(REQUIRED WORK) In the data below, find each line containing the string "computer" and return it.

(INPUT DATA)
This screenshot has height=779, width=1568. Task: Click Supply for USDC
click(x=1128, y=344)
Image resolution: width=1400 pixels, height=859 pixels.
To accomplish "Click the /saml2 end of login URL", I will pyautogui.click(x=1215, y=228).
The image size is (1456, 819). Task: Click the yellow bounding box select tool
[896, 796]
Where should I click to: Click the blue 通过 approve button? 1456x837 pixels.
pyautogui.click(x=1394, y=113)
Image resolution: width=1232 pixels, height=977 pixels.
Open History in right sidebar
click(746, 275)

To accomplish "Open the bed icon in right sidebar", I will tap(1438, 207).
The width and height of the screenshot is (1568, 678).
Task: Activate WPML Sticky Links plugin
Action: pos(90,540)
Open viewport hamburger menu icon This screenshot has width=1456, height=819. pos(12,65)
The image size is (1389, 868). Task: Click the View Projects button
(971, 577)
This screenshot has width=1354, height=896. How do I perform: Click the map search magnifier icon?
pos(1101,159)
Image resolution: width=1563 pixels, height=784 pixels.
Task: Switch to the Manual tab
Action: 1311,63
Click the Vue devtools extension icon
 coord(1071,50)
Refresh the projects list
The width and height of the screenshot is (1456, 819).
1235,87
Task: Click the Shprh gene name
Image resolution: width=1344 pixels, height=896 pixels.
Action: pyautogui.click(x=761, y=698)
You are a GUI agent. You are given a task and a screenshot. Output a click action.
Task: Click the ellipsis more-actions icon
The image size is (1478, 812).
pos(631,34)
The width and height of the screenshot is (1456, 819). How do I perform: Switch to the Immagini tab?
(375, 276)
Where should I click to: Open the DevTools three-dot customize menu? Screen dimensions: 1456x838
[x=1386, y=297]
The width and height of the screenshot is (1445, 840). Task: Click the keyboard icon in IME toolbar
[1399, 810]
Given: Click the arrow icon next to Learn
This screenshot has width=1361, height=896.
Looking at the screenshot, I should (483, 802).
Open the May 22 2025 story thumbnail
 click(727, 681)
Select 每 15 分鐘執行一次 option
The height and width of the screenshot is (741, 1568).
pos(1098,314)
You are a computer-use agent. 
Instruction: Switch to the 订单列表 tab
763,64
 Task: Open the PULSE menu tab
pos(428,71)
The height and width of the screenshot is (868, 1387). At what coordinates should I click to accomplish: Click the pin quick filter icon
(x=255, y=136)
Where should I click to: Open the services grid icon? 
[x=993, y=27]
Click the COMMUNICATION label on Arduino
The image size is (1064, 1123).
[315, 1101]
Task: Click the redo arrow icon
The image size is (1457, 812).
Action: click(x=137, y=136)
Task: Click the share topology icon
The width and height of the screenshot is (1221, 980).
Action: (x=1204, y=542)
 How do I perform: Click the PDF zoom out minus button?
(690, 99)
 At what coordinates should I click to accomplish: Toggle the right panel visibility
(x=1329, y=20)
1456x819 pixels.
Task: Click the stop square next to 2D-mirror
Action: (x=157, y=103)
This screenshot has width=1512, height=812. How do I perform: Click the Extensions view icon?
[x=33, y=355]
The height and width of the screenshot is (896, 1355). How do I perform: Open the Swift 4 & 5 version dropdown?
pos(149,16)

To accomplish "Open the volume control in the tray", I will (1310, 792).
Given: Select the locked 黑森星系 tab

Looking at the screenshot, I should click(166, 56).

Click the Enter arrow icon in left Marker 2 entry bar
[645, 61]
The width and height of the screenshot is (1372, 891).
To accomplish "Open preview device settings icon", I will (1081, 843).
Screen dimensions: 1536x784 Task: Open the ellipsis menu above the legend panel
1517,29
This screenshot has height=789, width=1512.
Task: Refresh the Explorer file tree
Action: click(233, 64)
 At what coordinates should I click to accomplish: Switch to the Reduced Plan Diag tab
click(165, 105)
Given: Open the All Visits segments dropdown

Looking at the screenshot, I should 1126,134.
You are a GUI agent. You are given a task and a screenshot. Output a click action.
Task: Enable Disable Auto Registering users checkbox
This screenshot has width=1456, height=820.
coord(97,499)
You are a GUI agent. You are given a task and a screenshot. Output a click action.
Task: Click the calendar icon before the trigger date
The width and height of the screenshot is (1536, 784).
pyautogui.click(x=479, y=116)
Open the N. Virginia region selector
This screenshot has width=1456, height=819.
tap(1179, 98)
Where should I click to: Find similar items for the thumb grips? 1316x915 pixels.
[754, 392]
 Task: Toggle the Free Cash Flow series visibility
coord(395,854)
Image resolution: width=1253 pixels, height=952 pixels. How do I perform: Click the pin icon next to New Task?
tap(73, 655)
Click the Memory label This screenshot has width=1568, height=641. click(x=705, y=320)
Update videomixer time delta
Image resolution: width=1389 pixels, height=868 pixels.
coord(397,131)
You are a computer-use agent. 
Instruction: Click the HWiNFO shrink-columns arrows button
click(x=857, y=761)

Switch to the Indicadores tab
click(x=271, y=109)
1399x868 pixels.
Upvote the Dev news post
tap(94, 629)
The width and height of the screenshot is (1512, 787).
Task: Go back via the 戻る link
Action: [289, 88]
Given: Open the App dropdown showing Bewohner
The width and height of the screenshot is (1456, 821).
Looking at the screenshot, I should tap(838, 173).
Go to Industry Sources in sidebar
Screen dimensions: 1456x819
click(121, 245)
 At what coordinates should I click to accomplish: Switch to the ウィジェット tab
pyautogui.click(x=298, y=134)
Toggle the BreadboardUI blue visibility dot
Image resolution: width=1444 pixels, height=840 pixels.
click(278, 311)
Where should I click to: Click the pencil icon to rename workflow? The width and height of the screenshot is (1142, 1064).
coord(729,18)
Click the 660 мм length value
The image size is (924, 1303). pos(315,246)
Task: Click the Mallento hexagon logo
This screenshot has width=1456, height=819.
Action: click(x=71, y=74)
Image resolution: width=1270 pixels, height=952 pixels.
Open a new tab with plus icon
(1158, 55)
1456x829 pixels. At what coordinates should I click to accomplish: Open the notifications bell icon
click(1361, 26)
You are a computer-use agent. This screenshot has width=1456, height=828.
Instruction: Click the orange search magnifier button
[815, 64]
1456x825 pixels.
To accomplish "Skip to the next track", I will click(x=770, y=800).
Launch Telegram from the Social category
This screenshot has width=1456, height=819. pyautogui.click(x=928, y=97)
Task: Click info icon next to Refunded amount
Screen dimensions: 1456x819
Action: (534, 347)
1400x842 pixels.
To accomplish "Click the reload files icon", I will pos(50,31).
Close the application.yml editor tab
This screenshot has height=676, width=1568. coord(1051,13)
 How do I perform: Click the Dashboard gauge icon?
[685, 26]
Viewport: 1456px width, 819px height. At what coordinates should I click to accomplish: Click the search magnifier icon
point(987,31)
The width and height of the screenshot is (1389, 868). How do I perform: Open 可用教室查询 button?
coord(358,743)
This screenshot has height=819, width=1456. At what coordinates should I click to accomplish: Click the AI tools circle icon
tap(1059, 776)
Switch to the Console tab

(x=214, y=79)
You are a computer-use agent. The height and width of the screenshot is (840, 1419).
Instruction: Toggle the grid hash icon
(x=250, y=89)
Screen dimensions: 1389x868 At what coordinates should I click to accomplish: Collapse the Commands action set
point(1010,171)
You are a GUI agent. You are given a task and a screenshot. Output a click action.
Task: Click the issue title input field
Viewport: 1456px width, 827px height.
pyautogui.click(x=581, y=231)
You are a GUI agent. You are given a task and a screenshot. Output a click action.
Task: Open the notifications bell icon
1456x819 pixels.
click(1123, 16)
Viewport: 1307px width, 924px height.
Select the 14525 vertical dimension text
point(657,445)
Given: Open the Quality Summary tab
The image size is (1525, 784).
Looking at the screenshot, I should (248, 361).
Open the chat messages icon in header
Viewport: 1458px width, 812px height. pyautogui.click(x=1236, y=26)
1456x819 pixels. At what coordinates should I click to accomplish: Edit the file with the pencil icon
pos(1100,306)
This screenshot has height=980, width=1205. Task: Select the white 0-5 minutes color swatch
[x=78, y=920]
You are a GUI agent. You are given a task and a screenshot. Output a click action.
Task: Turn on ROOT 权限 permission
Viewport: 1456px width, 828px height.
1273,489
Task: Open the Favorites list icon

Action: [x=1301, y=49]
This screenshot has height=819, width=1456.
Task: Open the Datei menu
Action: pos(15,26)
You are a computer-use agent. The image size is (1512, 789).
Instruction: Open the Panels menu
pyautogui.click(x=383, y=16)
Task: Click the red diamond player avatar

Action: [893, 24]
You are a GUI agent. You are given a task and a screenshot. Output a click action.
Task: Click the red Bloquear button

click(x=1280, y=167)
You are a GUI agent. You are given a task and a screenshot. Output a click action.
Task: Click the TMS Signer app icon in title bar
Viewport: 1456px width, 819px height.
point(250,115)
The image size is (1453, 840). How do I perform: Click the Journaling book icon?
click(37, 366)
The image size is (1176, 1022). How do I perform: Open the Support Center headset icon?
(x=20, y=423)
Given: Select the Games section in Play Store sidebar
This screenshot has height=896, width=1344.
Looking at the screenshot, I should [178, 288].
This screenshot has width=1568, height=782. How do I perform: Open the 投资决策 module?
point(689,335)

(YOUR SOLUTION)
You are a computer-use agent. 
You are a computer-use agent. 
You are a computer-use agent. This screenshot has width=1456, height=828.
You are a computer-use agent. The height and width of the screenshot is (840, 1419).
You are a computer-use agent. The image size is (1512, 789).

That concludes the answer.